In den 1950er bis 80er Jahren war „Defizit“ eines der am häufigsten verwendeten Wörter in der Sowjetunion. Die Liste der „defizitären“ Produkte war lang und beinhaltete praktisch alles – von Käse und Wurst über Unterwäsche bis hin zu Möbeln. Während sich die Sowjetregierung auf die Entwicklung der Schwer- und Verteidigungsindustrien konzentrierte, schenkte sie den täglichen Bedürfnissen ihrer Bürger keine große Aufmerksamkeit. Daher war es keine Überraschung, dass überall kilometerlange Schlangen zu sehen waren und Neid auf die Glücklichen herrschte, die Dinge in ihrem Besitz hatten, die heute als absolut normal gelten.

Russia Beyond hat Menschen befragt, die diese Situation aus erster Hand miterlebt haben, um ihre Erinnerungen darüber zu teilen, von was für Dingen die Sowjetbürger träumten.

  1. Toilettenpapier

Die erste Fabrik für Toilettenpapier in der Sowjetunion wurde erst 1969 gebaut und es dauerte noch länger, bis das komplette Land mit diesem wesentlichen Gebrauchsgegenstand versorgt werden konnte.

Jelena erinnert sich: „Menschen ‚mit Verbindungen‘ und Freunde, die in Lebensmittelgeschäften arbeiteten, benutzten das grobe graue Papier, das für die Verpackung verwendet wurde. Und das waren die wenigsten! Wir konnten nur von Klopapierrollen träumen. Ich erinnere mich an eine Schlange von 100 Leuten, die anstanden, um solche zu kaufen.“

Es gab sogar eine Obergrenze für die Anzahl der Rollen, die eine Person auf einmal kaufen konnte – sie lag bei zehn Rollen.

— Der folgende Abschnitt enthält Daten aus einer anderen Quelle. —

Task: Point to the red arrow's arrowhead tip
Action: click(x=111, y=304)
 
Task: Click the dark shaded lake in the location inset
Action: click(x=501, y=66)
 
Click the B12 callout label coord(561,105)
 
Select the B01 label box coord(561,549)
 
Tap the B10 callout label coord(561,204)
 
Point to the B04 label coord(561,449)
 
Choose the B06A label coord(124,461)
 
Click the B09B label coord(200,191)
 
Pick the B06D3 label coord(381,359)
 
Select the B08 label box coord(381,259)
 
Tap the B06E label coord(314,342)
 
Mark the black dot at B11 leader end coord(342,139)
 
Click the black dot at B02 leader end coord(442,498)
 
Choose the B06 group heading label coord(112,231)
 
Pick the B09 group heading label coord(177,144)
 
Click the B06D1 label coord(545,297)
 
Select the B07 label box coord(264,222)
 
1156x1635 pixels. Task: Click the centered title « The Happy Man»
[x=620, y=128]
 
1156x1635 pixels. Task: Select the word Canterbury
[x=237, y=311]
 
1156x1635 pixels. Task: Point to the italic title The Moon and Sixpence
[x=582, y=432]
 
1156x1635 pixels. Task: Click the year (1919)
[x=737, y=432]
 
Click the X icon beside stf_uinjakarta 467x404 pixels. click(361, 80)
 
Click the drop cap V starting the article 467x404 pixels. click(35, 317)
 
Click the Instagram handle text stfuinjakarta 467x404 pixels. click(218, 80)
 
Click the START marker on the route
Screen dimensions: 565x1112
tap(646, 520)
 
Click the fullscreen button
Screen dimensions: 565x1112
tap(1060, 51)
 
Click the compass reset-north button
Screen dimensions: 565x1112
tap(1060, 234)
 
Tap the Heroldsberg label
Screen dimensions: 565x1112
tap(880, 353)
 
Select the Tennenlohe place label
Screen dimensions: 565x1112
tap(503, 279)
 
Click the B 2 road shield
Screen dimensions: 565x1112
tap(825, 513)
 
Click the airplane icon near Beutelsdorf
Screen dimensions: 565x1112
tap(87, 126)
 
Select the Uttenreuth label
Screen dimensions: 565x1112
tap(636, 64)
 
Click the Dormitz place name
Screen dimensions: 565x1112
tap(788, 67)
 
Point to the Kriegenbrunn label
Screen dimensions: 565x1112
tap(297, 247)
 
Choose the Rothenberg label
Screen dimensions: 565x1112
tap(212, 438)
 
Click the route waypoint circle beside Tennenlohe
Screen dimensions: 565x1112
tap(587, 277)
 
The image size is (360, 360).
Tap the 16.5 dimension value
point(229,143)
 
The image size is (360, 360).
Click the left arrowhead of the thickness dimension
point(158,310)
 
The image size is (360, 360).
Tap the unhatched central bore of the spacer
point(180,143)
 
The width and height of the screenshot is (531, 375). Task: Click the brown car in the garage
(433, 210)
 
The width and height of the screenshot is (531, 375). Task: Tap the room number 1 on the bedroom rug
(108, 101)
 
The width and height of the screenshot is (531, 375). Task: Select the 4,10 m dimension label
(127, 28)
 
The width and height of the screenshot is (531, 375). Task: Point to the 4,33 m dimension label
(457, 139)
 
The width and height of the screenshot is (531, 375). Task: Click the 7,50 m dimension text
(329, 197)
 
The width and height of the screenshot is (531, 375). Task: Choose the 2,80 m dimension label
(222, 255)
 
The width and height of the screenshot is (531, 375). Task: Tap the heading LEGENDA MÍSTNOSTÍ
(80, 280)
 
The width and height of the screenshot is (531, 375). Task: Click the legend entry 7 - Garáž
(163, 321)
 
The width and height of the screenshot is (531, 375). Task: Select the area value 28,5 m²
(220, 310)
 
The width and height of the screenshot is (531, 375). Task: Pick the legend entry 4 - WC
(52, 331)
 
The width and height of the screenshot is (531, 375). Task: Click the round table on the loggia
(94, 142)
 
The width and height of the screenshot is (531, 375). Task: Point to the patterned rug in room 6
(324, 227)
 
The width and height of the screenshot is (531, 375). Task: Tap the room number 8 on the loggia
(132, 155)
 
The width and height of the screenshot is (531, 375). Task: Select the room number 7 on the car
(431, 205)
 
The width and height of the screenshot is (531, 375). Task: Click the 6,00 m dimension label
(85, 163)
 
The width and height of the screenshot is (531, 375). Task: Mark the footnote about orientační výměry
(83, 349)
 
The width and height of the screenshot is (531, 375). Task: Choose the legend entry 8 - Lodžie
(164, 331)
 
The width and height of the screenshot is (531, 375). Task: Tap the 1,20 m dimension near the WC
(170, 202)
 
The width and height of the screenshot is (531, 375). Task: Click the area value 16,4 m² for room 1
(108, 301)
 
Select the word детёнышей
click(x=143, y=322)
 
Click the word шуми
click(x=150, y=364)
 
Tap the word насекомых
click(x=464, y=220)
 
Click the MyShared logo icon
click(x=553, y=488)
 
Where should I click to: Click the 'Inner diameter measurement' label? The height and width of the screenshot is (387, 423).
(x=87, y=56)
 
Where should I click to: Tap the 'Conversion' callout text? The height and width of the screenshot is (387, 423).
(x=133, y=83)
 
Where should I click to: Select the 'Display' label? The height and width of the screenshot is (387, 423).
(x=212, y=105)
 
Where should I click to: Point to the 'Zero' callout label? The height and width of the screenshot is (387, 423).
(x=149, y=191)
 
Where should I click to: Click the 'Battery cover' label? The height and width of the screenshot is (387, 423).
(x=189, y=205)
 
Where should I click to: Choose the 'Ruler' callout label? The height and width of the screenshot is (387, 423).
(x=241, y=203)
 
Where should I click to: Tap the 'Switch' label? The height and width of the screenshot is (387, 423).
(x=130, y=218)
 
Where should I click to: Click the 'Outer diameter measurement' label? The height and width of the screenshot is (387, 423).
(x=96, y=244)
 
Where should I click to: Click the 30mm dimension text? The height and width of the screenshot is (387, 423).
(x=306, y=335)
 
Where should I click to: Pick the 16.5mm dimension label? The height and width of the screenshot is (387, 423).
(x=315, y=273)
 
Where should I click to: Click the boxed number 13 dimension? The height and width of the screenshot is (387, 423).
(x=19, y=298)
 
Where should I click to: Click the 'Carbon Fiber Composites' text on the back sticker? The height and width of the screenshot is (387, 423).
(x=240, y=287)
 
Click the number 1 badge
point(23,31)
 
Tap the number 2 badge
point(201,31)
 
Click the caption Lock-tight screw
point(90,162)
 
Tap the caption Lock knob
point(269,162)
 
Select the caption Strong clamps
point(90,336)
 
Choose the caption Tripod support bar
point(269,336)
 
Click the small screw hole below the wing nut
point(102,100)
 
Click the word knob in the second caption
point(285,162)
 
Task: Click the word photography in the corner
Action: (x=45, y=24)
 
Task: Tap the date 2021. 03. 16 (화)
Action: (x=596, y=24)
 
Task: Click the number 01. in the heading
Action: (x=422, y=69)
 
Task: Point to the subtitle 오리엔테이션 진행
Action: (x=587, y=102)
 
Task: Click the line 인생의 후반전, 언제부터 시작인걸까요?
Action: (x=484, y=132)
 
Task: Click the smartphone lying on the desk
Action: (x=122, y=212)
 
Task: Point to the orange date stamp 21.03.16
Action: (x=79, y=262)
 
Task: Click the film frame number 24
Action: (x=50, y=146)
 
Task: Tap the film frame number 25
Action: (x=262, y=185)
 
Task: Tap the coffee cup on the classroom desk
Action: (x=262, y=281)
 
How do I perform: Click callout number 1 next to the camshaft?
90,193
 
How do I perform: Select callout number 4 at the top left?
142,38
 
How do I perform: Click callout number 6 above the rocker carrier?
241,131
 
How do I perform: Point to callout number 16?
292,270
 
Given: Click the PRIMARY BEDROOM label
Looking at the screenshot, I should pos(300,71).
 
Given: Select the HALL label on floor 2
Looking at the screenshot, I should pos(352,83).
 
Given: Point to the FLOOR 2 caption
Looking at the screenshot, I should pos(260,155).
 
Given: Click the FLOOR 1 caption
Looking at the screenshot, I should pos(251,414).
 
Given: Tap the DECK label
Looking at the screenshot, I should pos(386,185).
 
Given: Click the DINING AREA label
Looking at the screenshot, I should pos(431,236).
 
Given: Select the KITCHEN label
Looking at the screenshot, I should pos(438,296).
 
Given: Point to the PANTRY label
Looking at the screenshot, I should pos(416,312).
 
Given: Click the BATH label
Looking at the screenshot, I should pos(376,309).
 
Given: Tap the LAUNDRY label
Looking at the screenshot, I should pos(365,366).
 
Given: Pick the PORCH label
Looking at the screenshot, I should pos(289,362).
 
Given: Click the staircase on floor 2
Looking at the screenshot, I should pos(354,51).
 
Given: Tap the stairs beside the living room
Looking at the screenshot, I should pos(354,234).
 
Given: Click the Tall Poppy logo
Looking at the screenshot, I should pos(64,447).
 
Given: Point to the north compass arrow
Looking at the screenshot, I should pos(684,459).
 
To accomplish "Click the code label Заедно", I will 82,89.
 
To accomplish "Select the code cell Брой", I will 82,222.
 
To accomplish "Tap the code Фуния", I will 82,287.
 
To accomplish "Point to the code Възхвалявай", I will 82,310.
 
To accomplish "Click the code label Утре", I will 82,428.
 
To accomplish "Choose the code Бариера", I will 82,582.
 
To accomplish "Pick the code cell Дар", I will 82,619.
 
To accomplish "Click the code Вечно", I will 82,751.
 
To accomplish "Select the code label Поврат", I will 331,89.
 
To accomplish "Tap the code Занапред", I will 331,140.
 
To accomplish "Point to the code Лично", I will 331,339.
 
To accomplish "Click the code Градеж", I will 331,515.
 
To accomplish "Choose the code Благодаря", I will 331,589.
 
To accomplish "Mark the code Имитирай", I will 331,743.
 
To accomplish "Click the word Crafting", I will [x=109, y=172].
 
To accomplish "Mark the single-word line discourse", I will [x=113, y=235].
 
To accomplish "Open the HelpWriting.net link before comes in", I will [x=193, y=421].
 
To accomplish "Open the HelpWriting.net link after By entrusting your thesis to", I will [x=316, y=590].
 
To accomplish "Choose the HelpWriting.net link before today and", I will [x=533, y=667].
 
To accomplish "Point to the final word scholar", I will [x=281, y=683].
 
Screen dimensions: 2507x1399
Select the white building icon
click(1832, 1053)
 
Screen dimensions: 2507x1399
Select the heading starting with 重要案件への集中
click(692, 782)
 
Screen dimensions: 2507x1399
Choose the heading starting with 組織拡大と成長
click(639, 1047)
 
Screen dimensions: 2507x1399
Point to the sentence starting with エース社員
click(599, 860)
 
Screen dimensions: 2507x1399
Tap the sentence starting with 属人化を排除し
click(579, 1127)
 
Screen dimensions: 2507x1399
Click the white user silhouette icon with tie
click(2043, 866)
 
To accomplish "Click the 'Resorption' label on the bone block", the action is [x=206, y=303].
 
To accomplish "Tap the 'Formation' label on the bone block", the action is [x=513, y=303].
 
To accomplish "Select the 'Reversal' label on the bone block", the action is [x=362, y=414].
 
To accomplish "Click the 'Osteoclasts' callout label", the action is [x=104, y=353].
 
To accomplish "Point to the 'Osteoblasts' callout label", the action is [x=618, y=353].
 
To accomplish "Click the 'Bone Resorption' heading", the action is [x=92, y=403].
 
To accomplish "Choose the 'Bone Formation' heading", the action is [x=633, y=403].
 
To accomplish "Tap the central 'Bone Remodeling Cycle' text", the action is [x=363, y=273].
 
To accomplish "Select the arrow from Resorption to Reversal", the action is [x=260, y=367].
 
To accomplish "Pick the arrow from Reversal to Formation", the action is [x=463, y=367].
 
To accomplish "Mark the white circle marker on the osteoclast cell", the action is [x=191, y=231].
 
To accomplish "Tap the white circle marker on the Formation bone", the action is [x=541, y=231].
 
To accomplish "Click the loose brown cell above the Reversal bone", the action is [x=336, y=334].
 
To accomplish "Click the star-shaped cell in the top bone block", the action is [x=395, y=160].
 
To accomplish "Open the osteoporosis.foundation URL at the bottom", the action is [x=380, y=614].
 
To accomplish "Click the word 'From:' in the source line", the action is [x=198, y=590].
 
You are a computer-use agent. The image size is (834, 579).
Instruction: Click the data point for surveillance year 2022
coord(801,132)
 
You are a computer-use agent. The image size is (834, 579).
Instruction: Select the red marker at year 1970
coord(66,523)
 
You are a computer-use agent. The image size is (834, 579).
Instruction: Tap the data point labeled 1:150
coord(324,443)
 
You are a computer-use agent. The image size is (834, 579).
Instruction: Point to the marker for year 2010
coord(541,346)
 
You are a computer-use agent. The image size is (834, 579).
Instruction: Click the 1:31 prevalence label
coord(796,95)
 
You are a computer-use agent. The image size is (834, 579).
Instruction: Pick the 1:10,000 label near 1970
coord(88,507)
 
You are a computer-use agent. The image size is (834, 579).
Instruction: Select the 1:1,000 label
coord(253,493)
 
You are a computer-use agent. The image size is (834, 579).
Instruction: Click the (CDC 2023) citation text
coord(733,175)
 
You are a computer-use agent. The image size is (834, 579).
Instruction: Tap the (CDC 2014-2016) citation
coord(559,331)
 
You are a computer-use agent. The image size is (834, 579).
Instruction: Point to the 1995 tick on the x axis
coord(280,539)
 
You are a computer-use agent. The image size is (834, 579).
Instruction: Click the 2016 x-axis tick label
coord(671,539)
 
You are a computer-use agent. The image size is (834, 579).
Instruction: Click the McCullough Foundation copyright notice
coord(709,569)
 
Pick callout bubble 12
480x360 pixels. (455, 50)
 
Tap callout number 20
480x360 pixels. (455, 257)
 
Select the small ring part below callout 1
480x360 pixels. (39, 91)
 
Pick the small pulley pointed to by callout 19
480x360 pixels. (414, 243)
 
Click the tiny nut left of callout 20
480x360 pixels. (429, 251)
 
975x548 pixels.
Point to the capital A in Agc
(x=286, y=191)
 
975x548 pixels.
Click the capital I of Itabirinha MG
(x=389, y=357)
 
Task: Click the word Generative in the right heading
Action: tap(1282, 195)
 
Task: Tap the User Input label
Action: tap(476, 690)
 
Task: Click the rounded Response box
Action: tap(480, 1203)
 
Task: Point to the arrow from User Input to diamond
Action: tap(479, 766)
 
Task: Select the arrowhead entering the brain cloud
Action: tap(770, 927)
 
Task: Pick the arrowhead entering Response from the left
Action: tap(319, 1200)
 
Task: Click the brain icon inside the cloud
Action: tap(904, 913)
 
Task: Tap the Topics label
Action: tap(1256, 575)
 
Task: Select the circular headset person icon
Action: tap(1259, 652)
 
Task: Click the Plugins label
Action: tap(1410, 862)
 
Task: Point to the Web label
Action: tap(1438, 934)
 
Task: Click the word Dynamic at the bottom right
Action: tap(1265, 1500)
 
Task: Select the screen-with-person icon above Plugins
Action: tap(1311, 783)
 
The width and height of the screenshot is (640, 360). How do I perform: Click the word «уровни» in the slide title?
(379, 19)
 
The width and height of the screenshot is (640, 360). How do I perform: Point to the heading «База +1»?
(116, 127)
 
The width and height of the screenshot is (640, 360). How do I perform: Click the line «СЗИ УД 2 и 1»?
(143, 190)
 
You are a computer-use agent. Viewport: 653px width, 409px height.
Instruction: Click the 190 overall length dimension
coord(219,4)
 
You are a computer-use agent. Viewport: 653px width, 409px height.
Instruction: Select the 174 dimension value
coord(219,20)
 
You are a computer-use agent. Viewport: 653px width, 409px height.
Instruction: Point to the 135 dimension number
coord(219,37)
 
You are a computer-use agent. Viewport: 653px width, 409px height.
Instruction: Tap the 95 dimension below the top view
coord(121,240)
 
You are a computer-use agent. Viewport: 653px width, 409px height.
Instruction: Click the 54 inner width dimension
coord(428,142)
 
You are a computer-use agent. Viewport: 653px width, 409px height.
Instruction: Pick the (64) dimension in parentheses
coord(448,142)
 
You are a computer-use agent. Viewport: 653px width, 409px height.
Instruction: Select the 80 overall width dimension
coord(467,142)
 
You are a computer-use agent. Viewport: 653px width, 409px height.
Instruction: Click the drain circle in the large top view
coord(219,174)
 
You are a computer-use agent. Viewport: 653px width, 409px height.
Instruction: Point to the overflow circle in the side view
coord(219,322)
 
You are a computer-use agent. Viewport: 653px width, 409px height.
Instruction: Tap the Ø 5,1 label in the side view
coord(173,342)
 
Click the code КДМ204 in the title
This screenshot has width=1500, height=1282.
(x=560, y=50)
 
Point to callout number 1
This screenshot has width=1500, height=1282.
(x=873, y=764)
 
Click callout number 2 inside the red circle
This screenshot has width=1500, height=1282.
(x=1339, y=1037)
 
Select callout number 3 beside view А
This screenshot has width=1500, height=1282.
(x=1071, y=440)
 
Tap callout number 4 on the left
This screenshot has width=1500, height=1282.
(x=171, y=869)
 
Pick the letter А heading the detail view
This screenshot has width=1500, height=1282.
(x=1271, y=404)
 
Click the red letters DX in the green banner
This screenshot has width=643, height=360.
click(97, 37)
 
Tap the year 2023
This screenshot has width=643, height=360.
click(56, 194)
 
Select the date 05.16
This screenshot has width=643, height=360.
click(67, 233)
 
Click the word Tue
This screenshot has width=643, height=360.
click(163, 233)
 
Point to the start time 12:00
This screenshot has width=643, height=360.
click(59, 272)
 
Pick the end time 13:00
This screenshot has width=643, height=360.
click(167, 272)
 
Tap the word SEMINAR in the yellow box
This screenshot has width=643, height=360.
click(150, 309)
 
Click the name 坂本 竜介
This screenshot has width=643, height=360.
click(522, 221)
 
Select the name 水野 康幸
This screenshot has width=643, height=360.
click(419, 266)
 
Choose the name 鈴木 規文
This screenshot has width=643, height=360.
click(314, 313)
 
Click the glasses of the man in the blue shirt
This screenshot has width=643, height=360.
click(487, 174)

„Die Glücklichen, die welche ergattern konnten, haben die Rollen auf eine Schnur gefädelt und sind mit ihrer Beute wie mit einer Kette nach Hause gegangen. Jeder Passant, der ihnen begegnet ist, war neidisch.“

  1. Plastikbeutel

Oleg erinnert sich: „Eine Plastiktüte mit Werbung für ein Auto oder nur mit einer Inschrift in einer Fremdsprache war bis in die frühen 1980er Jahre ein Objekt der Begierde. Die Leute haben sie aufbewahrt und gesammelt. Frauen trugen Plastiktüten statt Handtaschen und Schulkinder benutzten sie anstelle von Schulranzen.“

Zu jener Zeit wurden Plastiktüten nur in Ostblockstaaten wie der Tschechoslowakei, Polen, Jugoslawien oder Ostdeutschland hergestellt und von Sowjetbürgern, die eine der seltenen Reisen unternahmen, als Souvenirs mitgebracht.

„Die Leute haben sie nicht einmal gefaltet, damit der Druck nicht verschmierte. Und wenn sie schmutzig wurden, hat man sie gewaschen und getrocknet.“

  1. Kugelschreiber

Ein gewöhnlicher Kugelschreiber war ein wahres Luxusprodukt, aber selbst jene, die ein solches Produkt besaßen, mussten sich mit dem nächsten Problem auseinandersetzen: Wo bekommt man die Ersatzpatronen her?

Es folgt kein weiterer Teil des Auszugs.